Preston smiled at Frank. “Come on, Cowboy. We won, after all!”
Frank met his clear-eyed gaze, and gave a slight, one-shouldered shrug.
“More coffee, Major?” Edith Benedict asked. It was, after all, just dinner conversation.
“No, thank you, ma’am. Think I’d better—that is, in the morning, I need to—”
Dickson stood up. “Yes, of course, Major. I almost forgot.” He walked to a cherrywood writing desk against one wall, lifted its slanted lid, and rummaged through cubbyholes until he found a slim leather-bound book. He came back to his chair, settling his weight into it with a grunt, and began to riffle the pages of the book. “Let’s see, let’s see,” he muttered. “I have it here somewhere.”
In no time after that, it seemed, Frank found himself in the Essex being carried back through t
he moist, cool night to the Alexis. His arm had ceased to hurt the moment he left Benedict Hall. He had names in his pocket, with addresses, and permission to mention Dickson Benedict’s patronage. Blake had assured him he would be taking the car out again in any case to pick up Dr. Benedict from the hospital, so Frank gave himself up to the brief comfort of the ride.
As they pulled up before the Alexis, Frank asked, “Blake, do you know of a rooming house?”
Blake set the brake, and turned in his seat. His eyes gleamed white in the darkness of the car’s interior. “You don’t care for the Alexis, Major Parrish?”
“It’s fine. Too expensive.”
Blake opened his door, and came around the car to open Frank’s. “I’ll ask around for you, sir. I’m sure I can find something. I’ll leave a message with the desk.”
“Thanks.

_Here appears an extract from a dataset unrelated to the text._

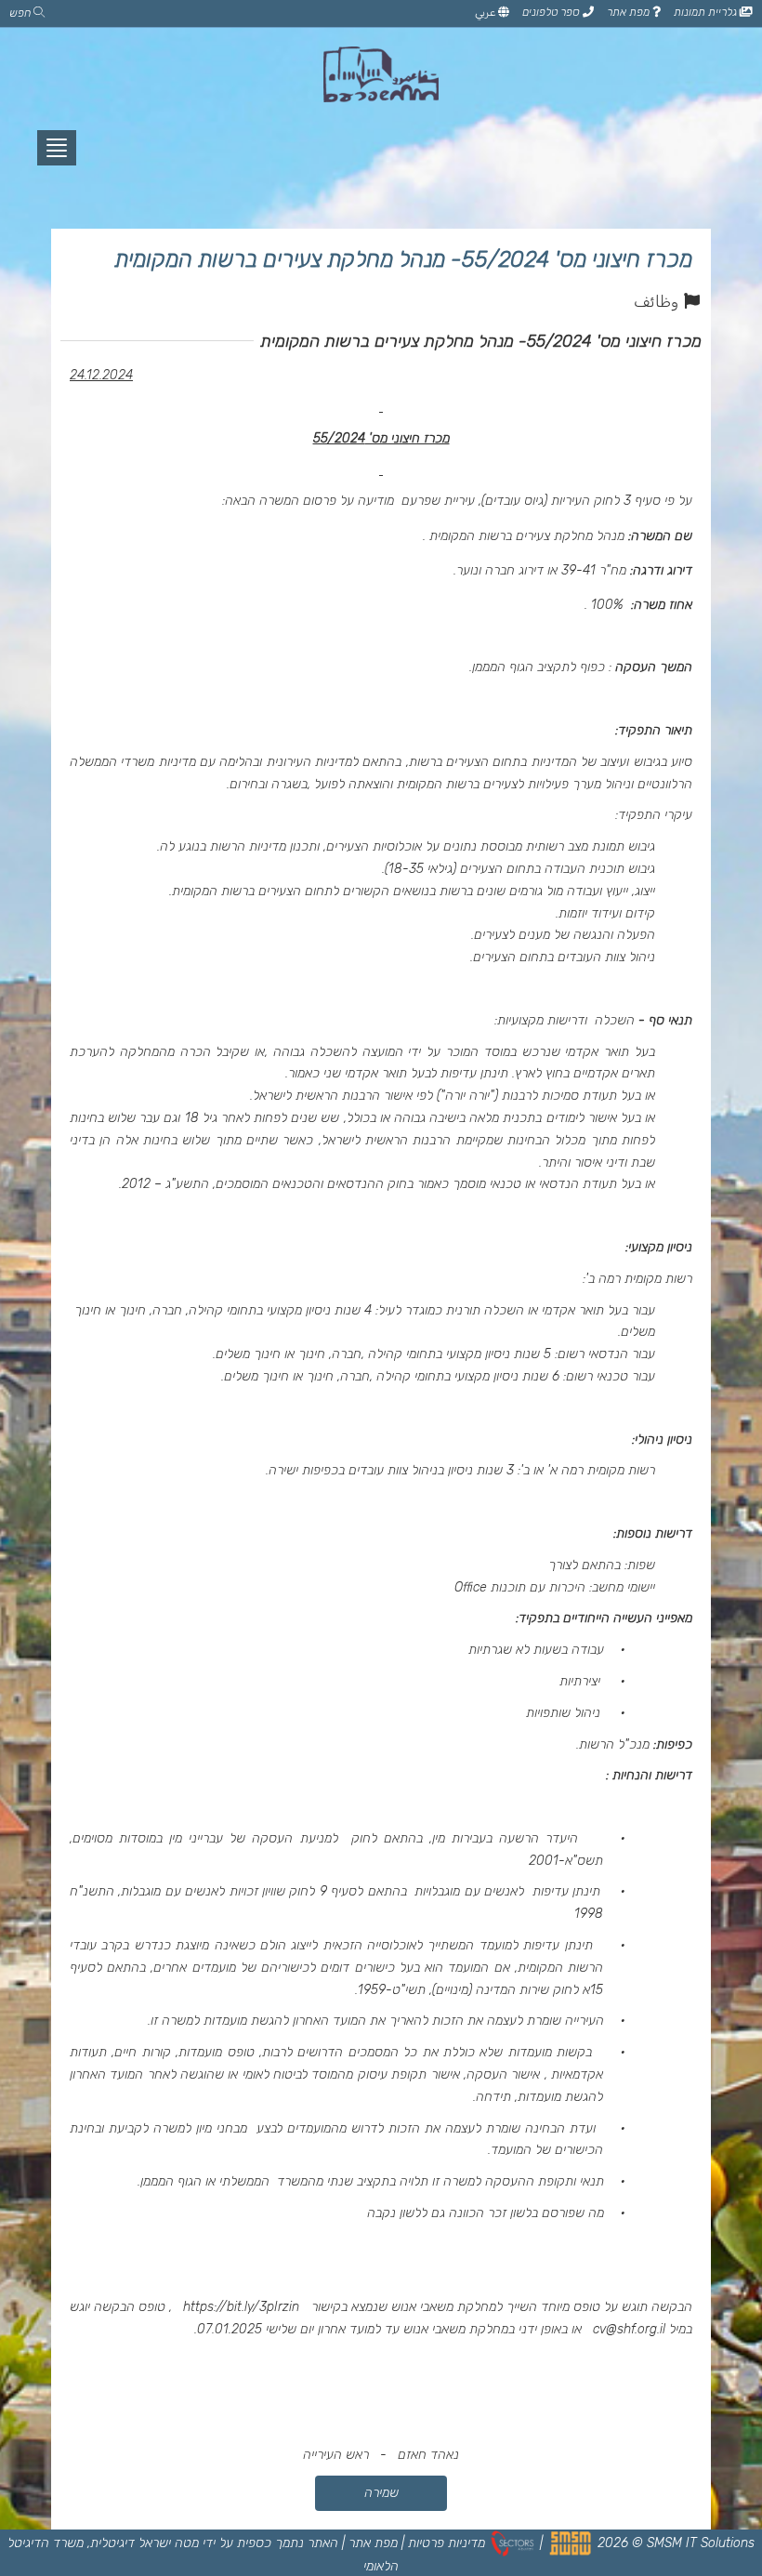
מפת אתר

And thanks for the lift.” Frank put out his hand, and Blake stared at it in something like horror. He took off his cap instead, and bowed.
Frank withdrew his hand, and shoved it in the pocket of his greatcoat. He could have felt chagrin at his faux pas. But somehow, the mistake made him want to laugh. He hid this with a nod of his own. “Good night, Blake.”
“Good night, sir. I’ll call the hotel tomorrow.”
Margot Benedict felt sure the smell of ether still clung to her as she stepped out onto the sidewalk on Fifth Avenue. The sky was already gray, and morning was no more than an hour away. It had been a long and frustrating night.
Her patient, Sister Therese of the Holy Names, had presented with fever and poorly localized pain in her abdomen. She had been vomiting, and the sister who came with her told Margot she hadn’t eaten for two days. Palpating, Margot found rebound tenderness at the McBurney’s point. Straightforward appendicitis, of course. She gave the little nun an injection of morphine, and called for the surgeon.
When Dr. Whitely arrived, he reeked of alcohol, and his step was unsteady. Margot remonstrated with him, but he swore he was capable, and he did seem to settle down as they scrubbed up. The anaesthesia went well, and the initial incision had been made steadily, with moderate bleeding. The peritoneum was inflamed, but there was no pus to drain, and she anticipated a swift surgery and closure.